La narrazione di Bramante è forte e schietta, trascinando lo spettatore all’interno di un ufficio, rappresentato unicamente da una scrivania e qualche sedia, dove i tre personaggi mostrano senza filtri e limitazioni la loro vera natura. Il presidente Minosse, interpretato da Davide Paciolla, è spietato e impudente, uomo dalle ottime capacità imprenditoriali con le giuste conoscenze e molto potere. Quel tipo di persona convinta che l’apparenza sia ciò che determini un individuo e il suo successo e Vertenze Politiche 3 minper questo privo di una sana morale. Dedalo, Guido Targetti, è il suo braccio destro, assieme a lui fin dall’inizio della loro scalata al successo, e si contraddistingue per la sua astuzia e la sua formidabile capacità di mentire, qualità che lo hanno portato ai vertici del mondo degli affari. È un calcolatore e sarà di fatto il fulcro dell’intreccio fra i protagonisti, tessendo trame con l’uno e con l’altro in un perenne doppio gioco. Pasìfae infine, portata in scena da Francesca Accardi, è la rappresentazione della cinica donna in carriera disposta a tutto pur di raggiungere il potere. Abile e seducente manipolatrice è capace di corrompere assessori e rappresentanti delle istituzioni conoscendone le debolezze, soprattutto carnali.
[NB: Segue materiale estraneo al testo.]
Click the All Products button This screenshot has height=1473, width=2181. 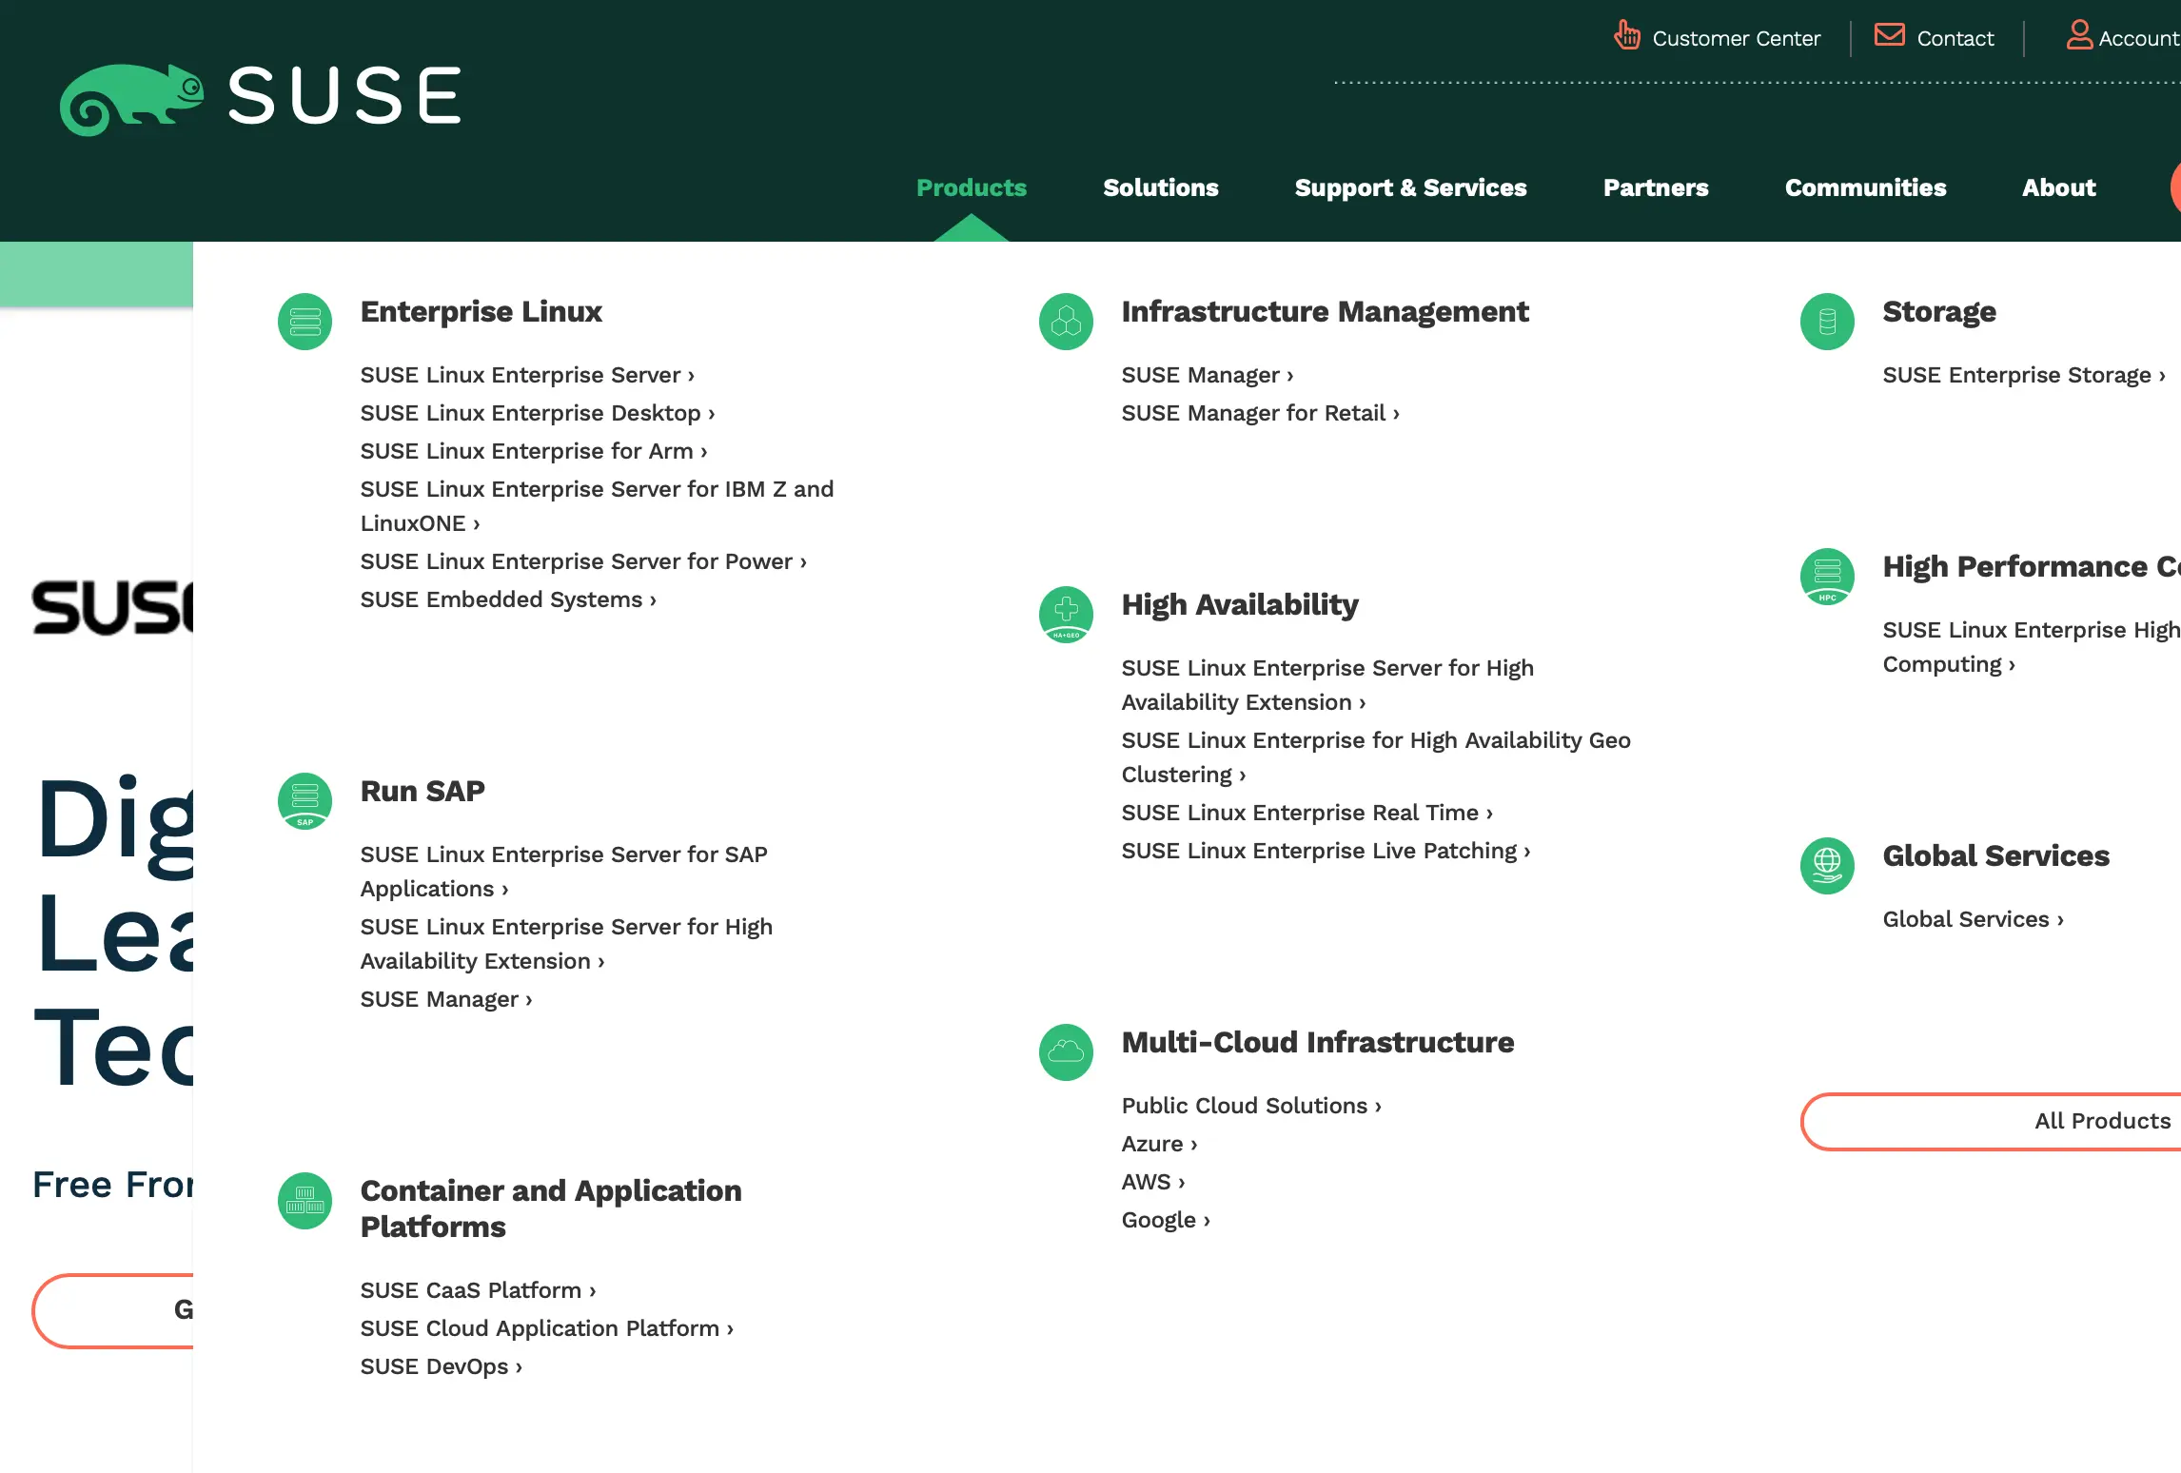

Sarà la prima a tramare alle spalle del presidente, convincendo Dedalo a passare dalla sua parte e a non assecondare l’immoralità di Minosse.
All’interno del loro ufficio dunque i tre imprenditori cercano di risolvere il problema generato dalla presenza del toro, ignaro di tutto ma nonostante ciò elemento centrale della trama. Da una parte Minosse medita l’uccisione dell’animale, sprezzante delle leggi e privo di alcuna pietà nei confronti di ciò che egli stesso chiama “un filetto mancato”, dall’altra Pasìfae presta fede al suo antico nome cercando di salvarlo provando compassione per la sua solitaria situazione. Dedalo intanto ascolta e trama.

Il testo sovrasta la scena. Le parole sono forti, crude e violente, ma nella loro scurrilità esasperata raccontano perfettamente i retroscena di un ambiente corrotto, mostrando tutta la bassezza dei pensieri umani che di fronte ai propri interessi diventano fiere, lupi pronti a sbranarsi senza il minimo rispetto. Ed è così che i protagonisti si offendono, si maltrattano e si sbeffeggiano senza alcun ritegno, chiusi nel loro ufficio dove ogni apparenza crolla. Le parole mostrano tutta la superficialità e la finzione della malata relazione fra i personaggi, capaci di mostrare il loro lato più umano e profondo solo nel momento in cui la scena gli concede un personale monologo.
Un linguaggio colloquiale e contemporaneo, ben lontano dalla poetica greca, la quale però riesce a farsi spazio sul finale, creando un’inaspettata contrapposizione fra antico e moderno, come a voler mostrare l’eternità del mito da cui la vicenda nasce.
Una rilettura forte, magnetica e amara che analizza molti aspetti della realtà in cui viviamo, spesso ipocrita, falsa e dedita ad una misera apparenza. Una realtà che premia la forma piuttosto che il contenuto, che osserva l’abito piuttosto che la persona e che brama un luccicante Rolex a discapito della propria integrità morale.